During the Future Investment Initiative Conference in October 2017 held in Riyadh’s Ritz Hotel (which a month later would hold detained princes and businessmen who were arrested in an anticorruption purge), the PIF announced a $45 billion partnership with Japan’s SoftBank to create a technology fund, and also signed an MOU with Virgin Group to invest $1 billion in Virgin Galactic. During the conference, the futuristic Neom city was also announced.

The PIF is now central to the government’s diversification plans. As it beefs up its value, it will continue to increase its investments domestically, regionally, and internationally, with the aim of creating a major new revenue stream.

To that end, the sale of a stake in ARAMCO is integral to the implementation of Vision 2030 as it would dramatically increase the value of the PIF and turn it into a global investment behemoth.

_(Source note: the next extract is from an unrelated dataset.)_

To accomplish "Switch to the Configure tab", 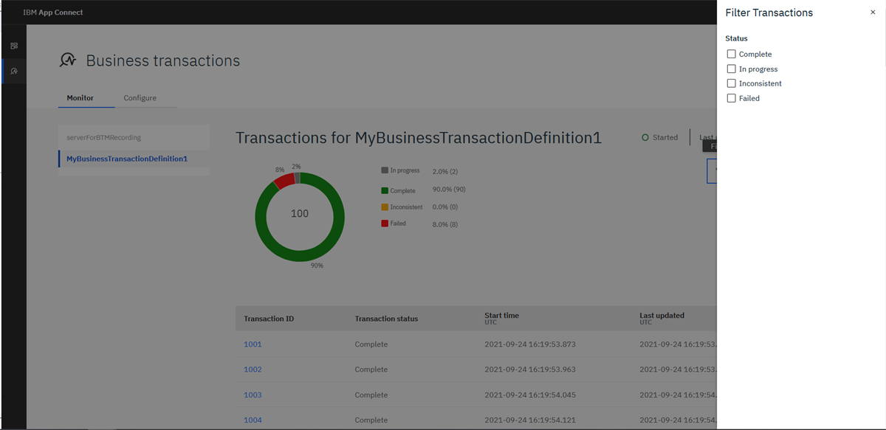I will [140, 97].
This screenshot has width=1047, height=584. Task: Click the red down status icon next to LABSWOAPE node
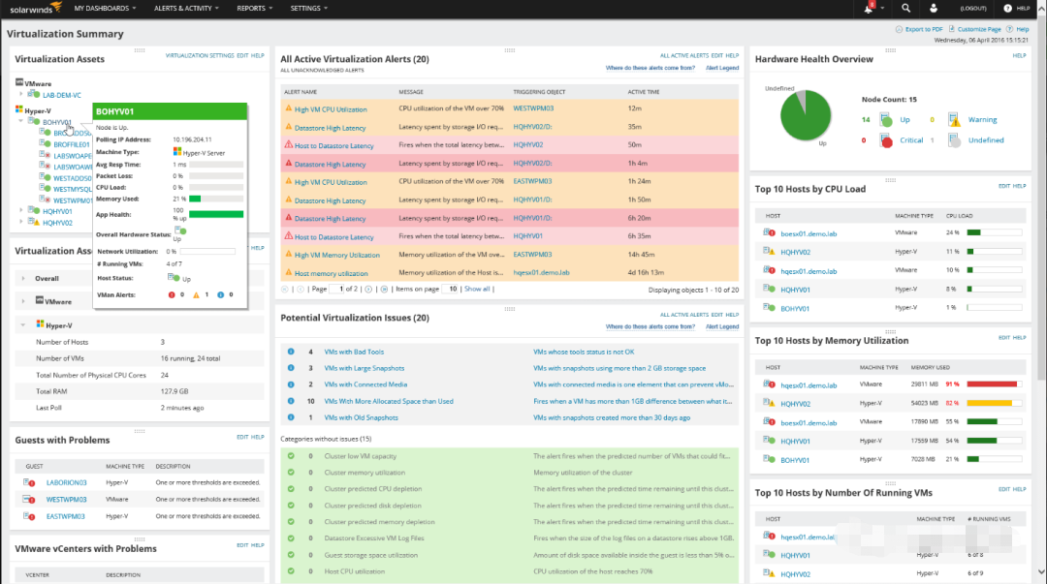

However, a number of key issues remain that must be dealt with before the sale goes ahead.

Firstly, valuation—how much is 5 percent of ARAMCO worth? Prince Mohammed and his advisors have floated a valuation of ARAMCO at $2 trillion, but investors have valued it at as low as $400 billion.

According to the Oxford Institute of Energy Studies, as ARAMCO does not own the oil reserves and only has the monopoly on the extraction of the reserves, the value of the company is based on the global price of oil. The profit per barrel in turn depends on the level of taxes and royalties ARAMCO pays the government.

The fact that the government can increase taxes at a later stage increases the sovereign risk, which will negatively affect the valuation of ARAMCO.

Secondly, should the kingdom list ARAMCO on a stock exchange as planned, or offer the stake for sale as a private listing for institutional investors? As this is likely to be one of the largest listings ever undertaken, it may require a large foreign exchange as the Saudi stock exchange is unlikely to be able to absorb all of it.

According to the Economist, a listing in a foreign market like the United States would expose the company to increased obligations, such as conforming to U.S. Security and Exchanges Commission standards on reserves accounting, even if the reserves belong to the Saudi government. Such obligations would also force ARAMCO to open its books publicly and adhere to a multitude of transparency guidelines, which the Saudis would be hesitant to do.

Thirdly, the ongoing Gulf Cooperation Council (GCC) crisis, which pits Saudi Arabia, the United Arab Emirates, Bahrain, and Egypt against Qatar, has raised concerns about regional stability and is likely to have a negative impact on the general investment climate. When asked about the impact of the crisis on Saudi Arabia’s diversification plans, Prince Mohammed was bullish and dismissed the Qatar situation as a small problem that will not have an impact.

Some analysts disagree, predicting that a continuation of the GCC crisis is likely to have a negative effect on foreign investment in all of the GCC states. Moreover, the Saudi investment climate may have worsened in the short term by the recent arrests of a number of princes and business tycoons.

While these arrests were carried out under the guise of anticorruption efforts, the arbitrary and opaque nature of the crackdown means that foreign investors will be very cautious about entering into commercial agreements with Saudi entities or businesspersons that may at any later stage fall out of favor and be targeted in an extrajudicial manner.

For all these reasons and more, the Saudis have been cautious in their approach to listing ARAMCO. As of January 2018, no decision has been made on where to list, but according to some reports, the government is considering a listing on the domestic stock exchange combined with a private placement to institutional investors.

Such an approach that avoids a foreign listing would signal that the Saudis are keen to keep the oil giant’s books closed from the scrutiny that it would face in a foreign market.